> _Source text_:
☆ ☆ ☆ ☆ ☆

Sunday, December 14, 2014

Debbie Moose celebrates tasty traditions in ‘Southern Holidays’

Debbie Moose, author of 'Southern Holidays,' a new volume in the Savor the South series from the University of North Carolina Press, will be the guest speaker at the 7pm Wednesday meeting of Culinary Historians of Piedmont North Carolina (CHOPNC) at Flyleaf Books in Chapel Hill. The gathering also will be a holiday potluck, so feel free to bring your favorite seasonal snack.

Debbie Moose remembers leaving a plate of cookies for Santa at her childhood home in Winston-Salem. Since her mother wasn’t much of a cook, they were usually store bought and set out with a tall glass of milk.

“My dad would hover around the corner say, ‘I’d rather have bourbon,’” quips Moose, author of the new Southern Holidays cookbook from UNC Press.  

One year, her mother surprised them both by announcing she would bake wafer-thin Moravian cookies from a recipe she’d seen in the newspaper.

“My mother dragged a rolling pin out of the back of a cabinet somewhere. I didn’t know she had one,” Moose says dryly. “Those are not easy cookies. The more you work with the dough, the worse it gets. My mother said things. It’s the one and only time I saw her make cookies.”

Moose does not include a recipe for Moravian cookies in Southern Holidays, but she does acknowledge her Triad community’s impact on her holiday thinking with a classic Moravian sugar cake. As challenging as the cookies are for a novice baker, the cakes are a breeze; plus one batch yields three cakes.

☆ ☆ ☆ ☆ ☆

> _Record set_:
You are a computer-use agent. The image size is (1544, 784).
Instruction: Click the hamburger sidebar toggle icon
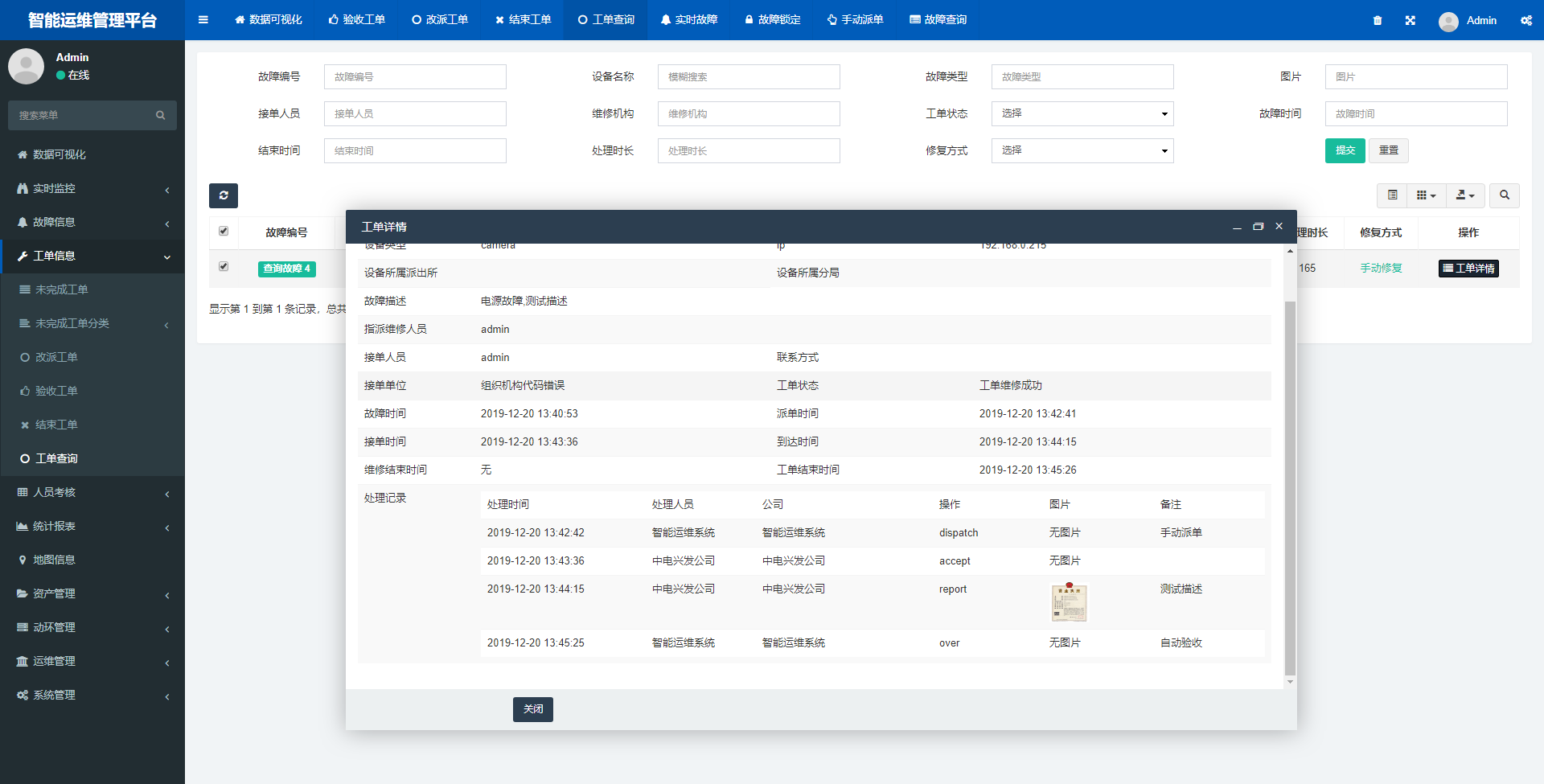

☆ ☆ ☆ ☆ ☆

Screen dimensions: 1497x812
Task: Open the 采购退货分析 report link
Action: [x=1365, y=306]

☆ ☆ ☆ ☆ ☆

> _Task 1_:
Update the Southern Holidays article, starting with "Debbie Moose remembers" and going on through "glass of milk.", so that "Winston-Salem" is replaced by "Greensboro".
> _Task 2_:
Gather every line of the records that holds the string "agent".

> _Correct response 1_:
Debbie Moose remembers leaving a plate of cookies for Santa at her childhood home in Greensboro. Since her mother wasn’t much of a cook, they were usually store bought and set out with a tall glass of milk.

> _Correct response 2_:
You are a computer-use agent. The image size is (1544, 784).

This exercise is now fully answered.